TERRA.WIRE
Fresh areas submerged by flash floods in Bangladesh, toll 60
DHAKA (AFP) Jul 06, 2003
Fresh areas were submerged Sunday in calamity-prone Bangladesh as flood waters gushed down in to the Bay of Bengal leaving tens of thousands of people stranded, officials and reports said.

Seven more districts were hit by flood waters, which were rolling down from the country's north and northwestern areas into lowlying areas, officials said.

The mass-circulation Daily Ittefaq reported Sunday that five more people, four of them children, drowned Saturday in three flood-hit areas.

The unofficial death toll since monsoon rains started hammering deltaic Bangladesh in May now stands at 60, with most killed in landslides in the southeastern hill tracts last week.

Newspapers, including the mass-circulation Janakantha daily, said 14 of Bangladesh's 64 districts were flooded with tens of thousands of people either marooned or being forced to move to safer places.

Schools have been closed in some areas and some have been turned into shelters for people made homeless by the flooding, officials said.

Witnesses said areas around the capital Dhaka were also flooded as gushing waters pushed up the levels of the Shitalakhya, Balu and Buriganga rivers.

And experts warned that the situation could worsen when monsoon rains are expected to get even heavier later this month.

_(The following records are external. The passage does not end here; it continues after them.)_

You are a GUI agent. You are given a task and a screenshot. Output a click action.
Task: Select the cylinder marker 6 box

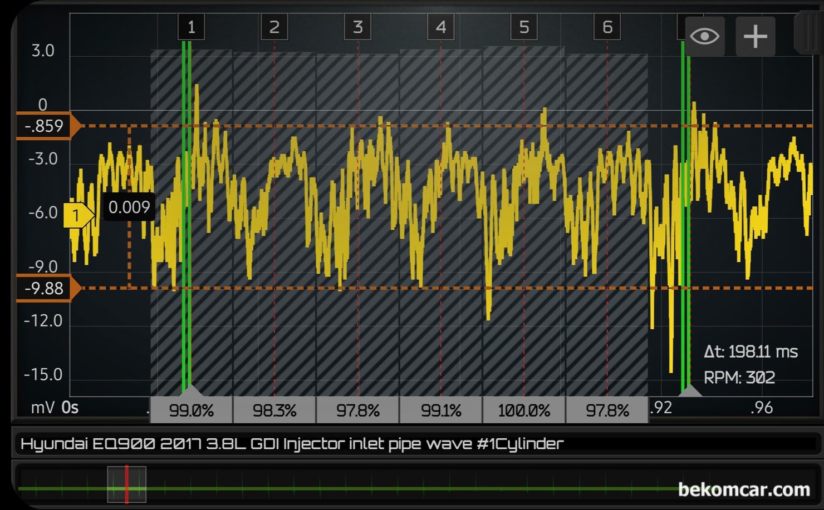coord(607,27)
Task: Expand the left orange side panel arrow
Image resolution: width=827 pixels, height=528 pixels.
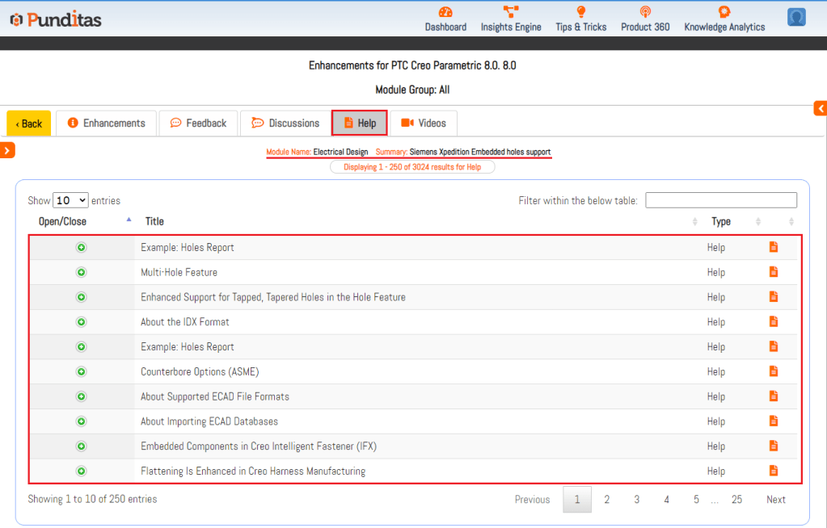Action: 7,149
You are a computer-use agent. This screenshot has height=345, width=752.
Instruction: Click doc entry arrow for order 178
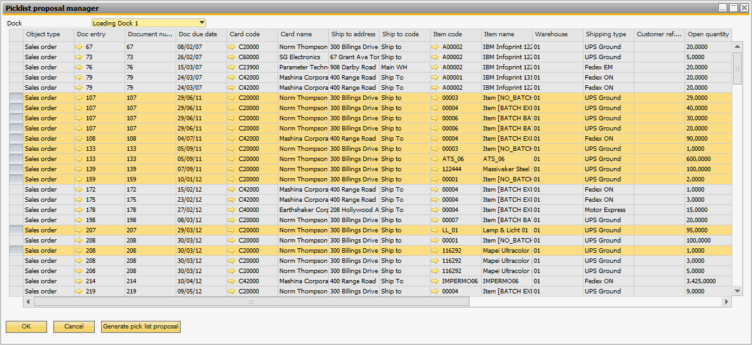tap(79, 210)
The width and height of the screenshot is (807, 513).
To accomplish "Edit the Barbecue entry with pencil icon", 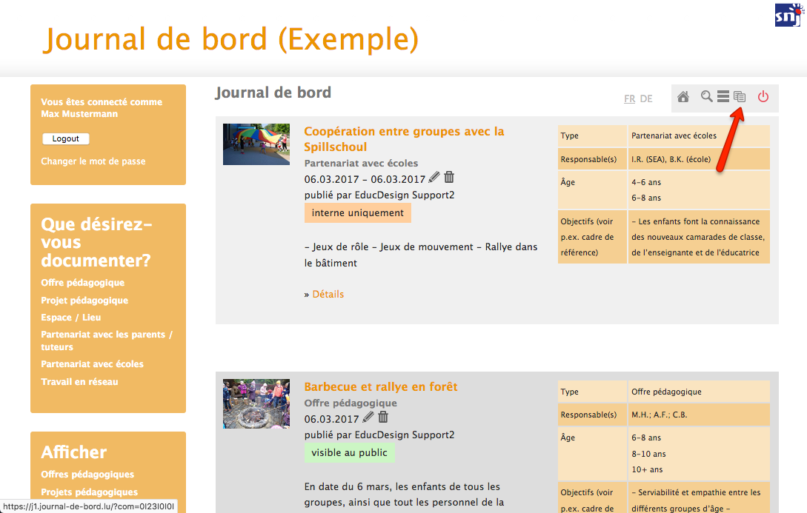I will (368, 418).
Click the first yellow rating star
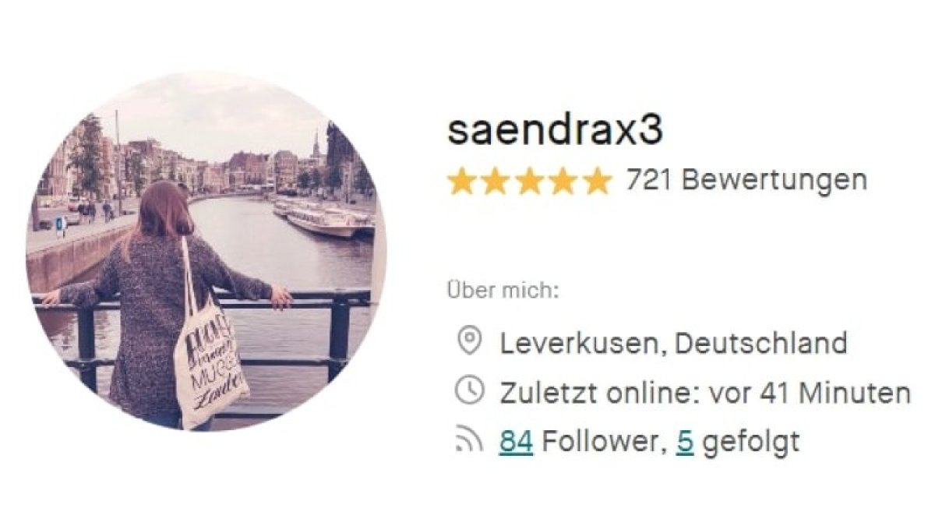Image resolution: width=935 pixels, height=519 pixels. click(463, 181)
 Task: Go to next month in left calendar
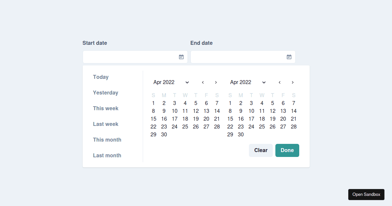coord(216,82)
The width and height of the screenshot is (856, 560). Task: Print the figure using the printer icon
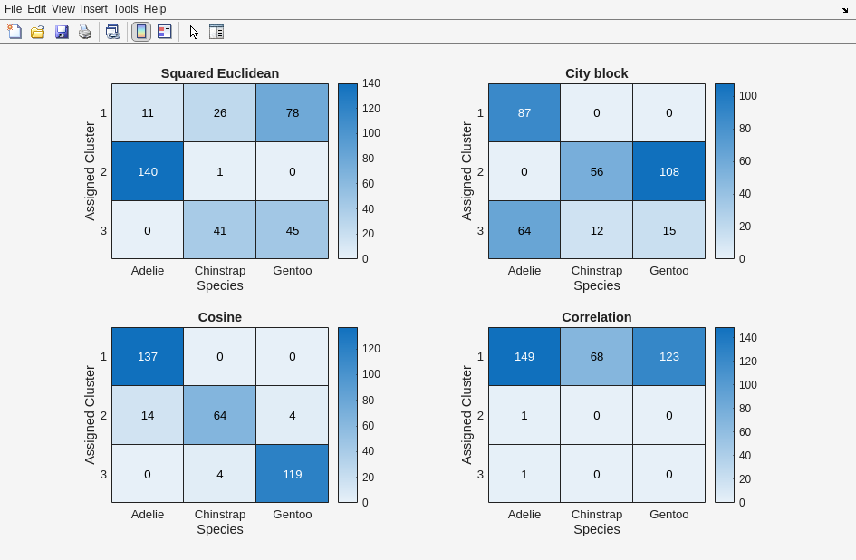coord(85,32)
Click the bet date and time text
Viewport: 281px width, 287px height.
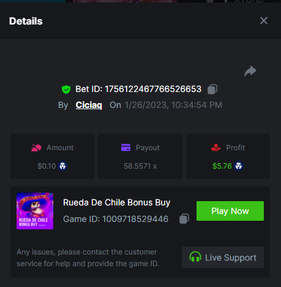173,105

But officials in the disaster ministry's control room said the situation was normal and nothing serious.

"The situation upstream has been improving since late Saturday, but as the water flows down to the Bay of Bengal new areas are being flooded," a Flood Warning Centre (FWC) official told AFP.

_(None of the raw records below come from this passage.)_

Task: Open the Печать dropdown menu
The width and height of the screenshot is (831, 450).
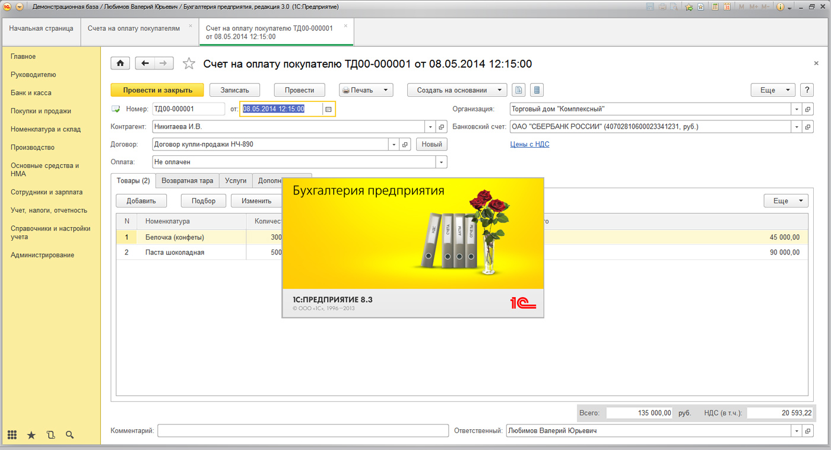Action: (366, 90)
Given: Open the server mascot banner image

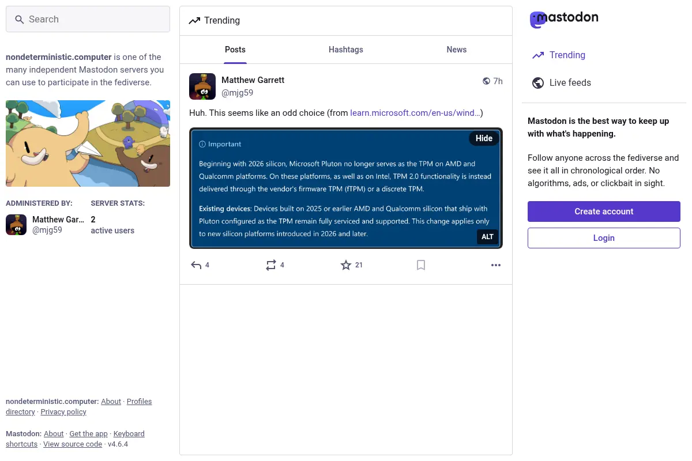Looking at the screenshot, I should (88, 143).
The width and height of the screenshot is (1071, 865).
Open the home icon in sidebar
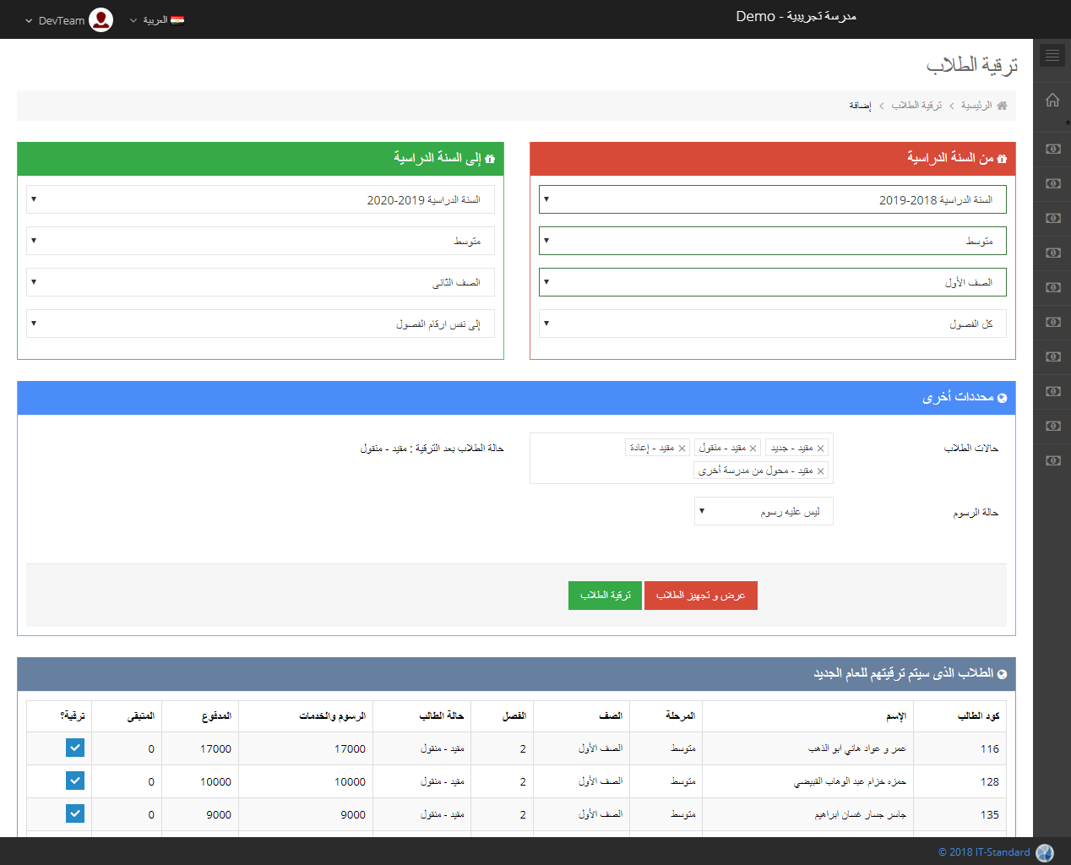pyautogui.click(x=1052, y=100)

He added that water levels at 12 out of 85 points across the country were flowing at what is considered the danger mark.

Bangladesh's four-month full monsoon starts this month when the average monthly rainfall varies from 1,194 to 3,454 millimetres (48 to 138 inches).

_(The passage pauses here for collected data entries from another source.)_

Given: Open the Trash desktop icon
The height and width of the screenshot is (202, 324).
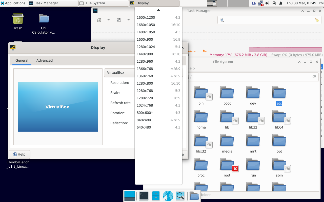Looking at the screenshot, I should pos(18,22).
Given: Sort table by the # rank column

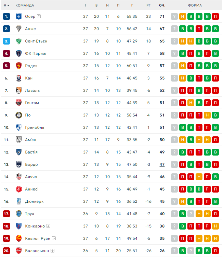Looking at the screenshot, I should pyautogui.click(x=6, y=5).
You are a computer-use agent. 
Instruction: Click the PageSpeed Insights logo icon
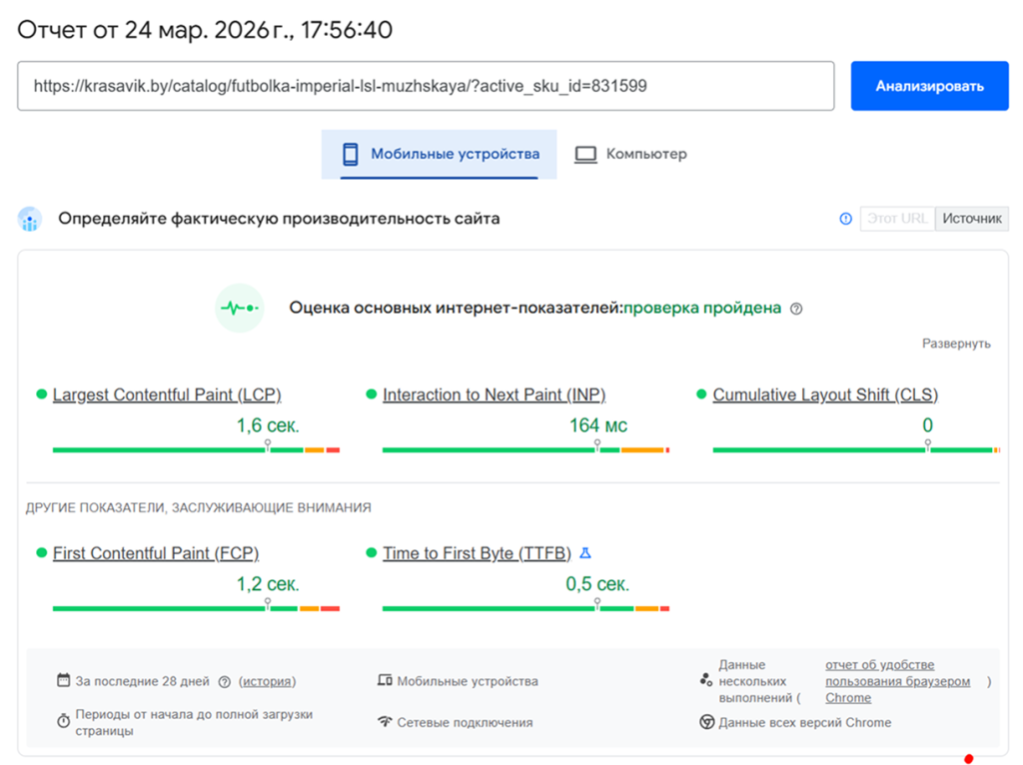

In 1988, three months of sustained flooding left several hundred people dead and caused millions of dollars in damage, prompting a global call to help Bangladesh develop a long-term flood-protection system.

But in 1998 Bangladesh was again ravaged by the worst flood in a century, leaving millions homeless and causing massive damage.

In neighbouring India, floods have also displaced nearly a million people and killed 13, mainly in the northeast, which neighbours Bangladesh.